→ Aim of the exercise:
Below are some records; repeat them all exactly, minus the pictures.

Stored data
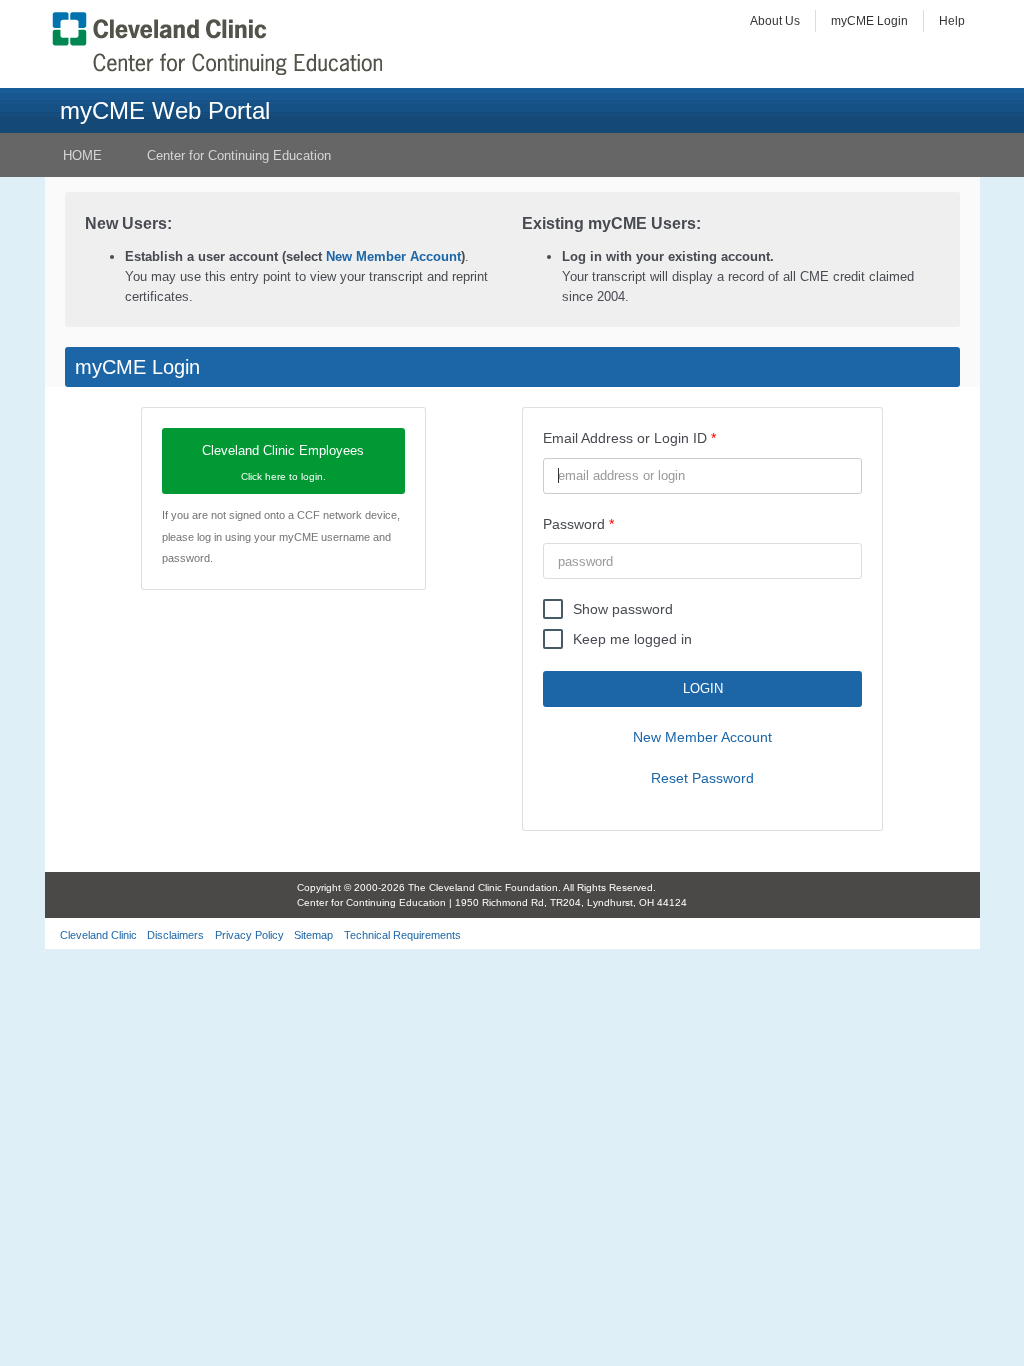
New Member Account (393, 256)
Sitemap (313, 935)
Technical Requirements (402, 935)
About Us (775, 21)
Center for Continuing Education (239, 155)
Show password (623, 609)
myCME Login (869, 21)
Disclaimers (175, 935)
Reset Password (702, 778)
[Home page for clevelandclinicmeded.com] (222, 43)
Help (952, 21)
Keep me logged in (632, 639)
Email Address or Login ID (625, 438)
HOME (82, 155)
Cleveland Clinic (98, 935)
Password (574, 524)
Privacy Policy (249, 935)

→ Answer space:
New Member Account (393, 256)
Sitemap (313, 935)
Technical Requirements (402, 935)
About Us (775, 21)
Center for Continuing Education (239, 155)
Show password (623, 609)
myCME Login (869, 21)
Disclaimers (175, 935)
Reset Password (702, 778)
[Home page for clevelandclinicmeded.com] (222, 43)
Help (952, 21)
Keep me logged in (632, 639)
Email Address or Login ID (625, 438)
HOME (82, 155)
Cleveland Clinic (98, 935)
Password (574, 524)
Privacy Policy (249, 935)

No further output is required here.